Comment by silisili
15 hours ago
It is and isn't. I'd argue it's not memorizing exact solutions(think copy paste) but memorizing fastest algos to accomplish X.
And some people might say well, you should know that anyways. The problem for me is, and I'm not speaking for every company of course, you never really use a lot of this stuff in most run of the mill jobs. So of course you forget it, then have to study again pre interview.
Problem solving is the best way to think of it, but it's awkward for me(and probably others) to spend minutes thinking, feeling pressured as someone just stares at you. And that's where memorizing the hows of typical problems helps.
That said, I just stopped doing them altogether. I'd passed a few doing the 'memorizing' described above, only to start and realize it wasn't at all irrelevant to the work we were actually doing. In that way I guess it's a bit of a two way filter now.
The only part of memorizing fastest algorithm the vast majority needs is whatever name that goes by in your library. Generic reusable code works very well in almost any language for algorithms.
Even if you are an exception either you are writing the library meaning you write that algorithm once for the hundreds of other users, or the algorithm was written once (long ago) and you are just spending months with a profiler trying to squeeze out a few more CPU cycles of optimization.
There are more algorithms than anyone can memorize that are not in your library, but either it is good enough to use a similar one that already is your library, or you will build it once and once again it works so you never go back to it.
Which is to say memorizing how to implement an algorithm is a negative: it means you don't know how to write/use generic reusable code. This lack is costing your company hundreds of thousands of dollars.
I’d say it’s not even problem solving and it’s more pattern recognition.
I actually love LC and have been doing a problem a week for years. Basically I give myself 30 minutes and see what I can do. It’s my equivalent to the Sunday crossword. After awhile the signals and patterns became obvious, to me anyway.
I also love puzzlerush at chess.com. In chess puzzles there are patterns and themes. I can easily solve a 1600 rated problem in under 3 seconds for a chess position I’ve never seen before not because I solve the position by searching some move tree in my mind, I just recognize and apply the pattern. (It also makes it easier to trick the player when rushing but even the tricks have patterns :)

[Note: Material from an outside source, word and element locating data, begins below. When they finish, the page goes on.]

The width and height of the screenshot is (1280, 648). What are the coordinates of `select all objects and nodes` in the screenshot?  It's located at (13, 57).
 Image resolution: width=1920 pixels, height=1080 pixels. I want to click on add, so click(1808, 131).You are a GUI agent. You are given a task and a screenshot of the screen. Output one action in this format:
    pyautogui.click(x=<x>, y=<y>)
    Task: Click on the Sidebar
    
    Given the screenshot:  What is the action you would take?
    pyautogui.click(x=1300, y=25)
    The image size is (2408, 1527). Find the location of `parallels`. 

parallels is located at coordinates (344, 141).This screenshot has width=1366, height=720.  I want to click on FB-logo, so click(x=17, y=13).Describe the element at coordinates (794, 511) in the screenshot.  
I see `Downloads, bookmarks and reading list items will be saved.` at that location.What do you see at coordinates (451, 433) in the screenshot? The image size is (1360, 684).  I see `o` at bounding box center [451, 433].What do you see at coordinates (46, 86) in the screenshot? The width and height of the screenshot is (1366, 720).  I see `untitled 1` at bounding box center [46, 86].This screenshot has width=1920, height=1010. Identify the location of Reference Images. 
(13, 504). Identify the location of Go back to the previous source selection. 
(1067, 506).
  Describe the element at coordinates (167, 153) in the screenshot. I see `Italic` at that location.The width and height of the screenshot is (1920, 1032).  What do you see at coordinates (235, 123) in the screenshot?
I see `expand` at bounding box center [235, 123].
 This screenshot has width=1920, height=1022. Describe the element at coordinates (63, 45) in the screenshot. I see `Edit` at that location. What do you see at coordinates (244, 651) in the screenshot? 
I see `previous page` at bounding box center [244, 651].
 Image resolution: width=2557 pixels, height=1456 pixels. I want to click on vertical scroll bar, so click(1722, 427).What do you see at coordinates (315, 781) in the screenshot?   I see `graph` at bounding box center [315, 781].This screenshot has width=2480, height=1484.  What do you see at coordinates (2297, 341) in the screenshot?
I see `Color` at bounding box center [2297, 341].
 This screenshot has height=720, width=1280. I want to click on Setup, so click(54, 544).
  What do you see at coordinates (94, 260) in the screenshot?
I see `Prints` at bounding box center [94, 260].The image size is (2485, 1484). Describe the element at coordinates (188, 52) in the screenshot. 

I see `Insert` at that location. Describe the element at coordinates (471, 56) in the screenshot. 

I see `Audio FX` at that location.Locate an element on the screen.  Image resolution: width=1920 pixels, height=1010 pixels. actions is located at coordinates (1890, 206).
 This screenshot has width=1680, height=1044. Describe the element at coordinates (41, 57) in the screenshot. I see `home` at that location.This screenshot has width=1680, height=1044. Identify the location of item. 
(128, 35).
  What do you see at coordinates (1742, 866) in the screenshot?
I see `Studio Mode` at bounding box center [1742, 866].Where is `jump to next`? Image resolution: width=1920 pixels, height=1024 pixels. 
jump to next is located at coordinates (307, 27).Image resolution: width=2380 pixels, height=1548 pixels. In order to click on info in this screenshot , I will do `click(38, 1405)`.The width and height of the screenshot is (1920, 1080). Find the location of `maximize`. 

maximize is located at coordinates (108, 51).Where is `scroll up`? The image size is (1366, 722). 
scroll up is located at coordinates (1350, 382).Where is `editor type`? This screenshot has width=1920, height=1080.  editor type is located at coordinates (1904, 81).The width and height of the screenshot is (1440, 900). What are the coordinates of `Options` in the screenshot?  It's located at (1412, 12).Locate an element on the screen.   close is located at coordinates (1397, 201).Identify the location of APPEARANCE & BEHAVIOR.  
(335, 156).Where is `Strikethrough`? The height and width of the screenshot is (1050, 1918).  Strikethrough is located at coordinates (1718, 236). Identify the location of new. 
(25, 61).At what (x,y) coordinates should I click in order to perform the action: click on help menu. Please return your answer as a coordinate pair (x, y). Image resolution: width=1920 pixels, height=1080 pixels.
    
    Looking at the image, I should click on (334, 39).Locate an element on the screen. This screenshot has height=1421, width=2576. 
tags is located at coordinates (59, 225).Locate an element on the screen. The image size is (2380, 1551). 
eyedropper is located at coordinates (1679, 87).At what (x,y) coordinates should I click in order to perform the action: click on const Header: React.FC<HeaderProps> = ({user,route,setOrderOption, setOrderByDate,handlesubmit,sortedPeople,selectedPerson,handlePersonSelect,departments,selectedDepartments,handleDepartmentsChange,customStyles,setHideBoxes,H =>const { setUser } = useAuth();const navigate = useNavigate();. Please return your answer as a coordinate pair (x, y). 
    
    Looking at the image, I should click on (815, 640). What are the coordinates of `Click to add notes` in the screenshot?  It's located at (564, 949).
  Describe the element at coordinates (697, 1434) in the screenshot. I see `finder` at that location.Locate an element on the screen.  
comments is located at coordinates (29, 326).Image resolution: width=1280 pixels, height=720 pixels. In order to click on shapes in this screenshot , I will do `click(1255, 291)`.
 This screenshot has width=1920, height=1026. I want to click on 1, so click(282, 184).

That said, in our group we will definitely have one person ask the candidate a LC style question. It will probably be me asking and I usually just make it up on the spot based on the resume. I think it’s more fun when neither one of us know the answer. Algorithm development, especially on graphs, is a critical part of the job so it’s important to demonstrate competency there.
Software engineering is a hugely diverse field now. Saying you’re a programmer is kinda like saying you’re an artist. It does give some information but you still don’t really know what skill set that person uses day to day.
> memorizing fastest algos
I don't think most LC problems require you to do that. Actually most of them I've seen only require basic concepts taught in Introduction to Algorithms like shortest path, dynamic programming, binary search, etc. I think the only reason LC problems stress people out is time limit.
I've never seen a leetcode problem that requires you to know how to hand code an ever so slightly exotic algorithm / data structure like Fibonacci heap or Strassen matrix multiplication. The benefit of these "fastest algos" is too small to be measured by LC's automatic system anyway. Has that changed?
My personal issue with LC is that it has a very narrow view of what "fast" programs look like, like most competitive programming problem sets. In real world fast programs are fast usually because we distribute the workload across machines, across GPU and CPU, have cache-friendly memory alignment or sometimes just design clever UI tricks that make slow parts less noticeable.
> you never really use a lot of this stuff in most run of the mill jobs. So of course you forget it, then have to study again pre interview.
I'm wondering how software devs explain this to themselves. What they train for vs what they actually do at their jobs differ more and more with time. And this constant cycle of forgetting and re-learning sounds like a nightmare. Perhaps people burn out not because of their jobs but the system they ended up in.
"Fastest algos" very rarely solve actual business problems, which is what most of us are here to do. There's some specialized fields and industries where extreme optimization is required. Most of software engineer work is not that.